The campaign "Proof of Life" involved videos wherein the relative of the person is shown to be living "in good condition" under the China Communist Party's rule and speaks against the relative while asking them to return to China. Meanwhile, the other campaign runs with a similar thought wherein the relative maligns the witness but comes as a news item sent via text message.
"A text message out of the blue from a relative begging them to return, hounding calls from officials, or as in Aziz Isa Elkun's case, a Chinese news feature with his elderly mother, castigating him for being a bad son, strike terror in the hearts of traumatized exiles, leaving them in a no man's land of grief and longing," Bitter Winter said in example.
While the "Proof of Life" videos tactic was discovered because of the case of Ferkat Jawdat whose mother, Munawer Tursun, was left in China and was not allowed to join him and his father in the U.S.. Jawdat's case became very sensational in China that the government released a video where his very mother was in and called him a "scum" for leaving China.
The video was supported by an article released in state-run propaganda outlet Global Times last November where Tursun praised "her life under the CCP" while calling Jawdat "trash" and a "stain on the family." Jawdat's uncle, Anwar Tarsun, also condemned him in the said article through his 'terrible' activities in the U.S.
The article was actually hitting two stones: Jawdat and former United States Secretary of State Mike Pompeo for announcing that the families of Uyghur activists are detained in Xinjiang, and that China is committing genocide against the Uyghurs.
It was a "western journalist" who exposed the tactic after locating Tursun in Xinjiang who, in turn, revealed that the "Proof of Life" video was scripted. Tursun showed the reporter how everything was done to come out with the video.
"She described the stage management, the scripting, the hours posing with various kinds of fruit and manipulation of the set," Bitter Winter said. "Because of the publicity surrounding her case, Ferkat now speaks with his mother every day, and has learned her true feelings towards him."
In their report, Bitter Winter revealed several other cases that used the "Proof of Life" videos.
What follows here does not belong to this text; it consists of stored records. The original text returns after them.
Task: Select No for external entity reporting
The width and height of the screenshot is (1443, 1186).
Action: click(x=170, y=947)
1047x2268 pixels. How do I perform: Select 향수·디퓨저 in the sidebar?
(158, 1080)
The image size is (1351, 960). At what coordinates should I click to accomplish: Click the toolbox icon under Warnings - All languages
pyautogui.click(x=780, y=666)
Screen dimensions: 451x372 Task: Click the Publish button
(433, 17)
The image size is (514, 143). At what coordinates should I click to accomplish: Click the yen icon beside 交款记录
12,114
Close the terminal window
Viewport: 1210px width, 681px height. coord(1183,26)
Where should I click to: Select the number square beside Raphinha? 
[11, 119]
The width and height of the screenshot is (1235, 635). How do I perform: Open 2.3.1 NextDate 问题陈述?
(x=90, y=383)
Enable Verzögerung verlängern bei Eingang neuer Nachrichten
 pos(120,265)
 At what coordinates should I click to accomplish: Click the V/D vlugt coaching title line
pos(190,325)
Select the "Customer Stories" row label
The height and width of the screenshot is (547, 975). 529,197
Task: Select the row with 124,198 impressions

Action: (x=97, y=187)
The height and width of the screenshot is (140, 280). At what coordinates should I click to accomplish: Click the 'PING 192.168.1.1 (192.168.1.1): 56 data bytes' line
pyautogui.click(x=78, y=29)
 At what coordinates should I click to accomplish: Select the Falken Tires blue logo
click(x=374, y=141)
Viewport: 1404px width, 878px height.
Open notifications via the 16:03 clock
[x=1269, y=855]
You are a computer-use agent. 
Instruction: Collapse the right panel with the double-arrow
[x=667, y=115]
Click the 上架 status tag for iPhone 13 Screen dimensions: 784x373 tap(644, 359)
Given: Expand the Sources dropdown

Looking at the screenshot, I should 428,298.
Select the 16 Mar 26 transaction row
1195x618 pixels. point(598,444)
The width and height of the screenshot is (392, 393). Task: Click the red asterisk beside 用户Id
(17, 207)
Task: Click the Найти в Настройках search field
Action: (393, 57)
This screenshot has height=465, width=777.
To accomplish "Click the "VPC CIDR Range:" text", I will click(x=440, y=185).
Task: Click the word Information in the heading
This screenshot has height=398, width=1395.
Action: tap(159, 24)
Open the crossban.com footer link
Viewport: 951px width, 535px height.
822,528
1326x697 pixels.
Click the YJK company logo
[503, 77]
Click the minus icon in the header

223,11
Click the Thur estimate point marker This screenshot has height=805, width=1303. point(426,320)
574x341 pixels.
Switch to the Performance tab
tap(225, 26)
The Italy-based publication cited the Human Rights Project that, in a report entitled "The Government Never Oppresses Us," identified the existence of 22 "Proof of Life" videos released by the Chinese government.
The report, authored by Emily Upson, revealed that the videos portrayed the "disappeared," "imprisoned," "interned," and "persecuted" family members of Uyghurs left in China as living healthy lives and are "highly critical" of the witnesses speaking out against China's atrocities.
Bitter Winter said the Chinese Communist Party have modified the videos since it released its first clip to make it more realistic, especially after those who have watched it sensed that it is scripted such that a "flurry of activist-led hashtag campaigns" backfired on them. Two hashtags campaign have circulated so far: #MeTooUyghur and #MenmuUyghur.
In similar news, Uyghurs have written on Thursday to U.S. Secretary of State Antony Blinken to have China close its Xinjiang camps, as per Reuters.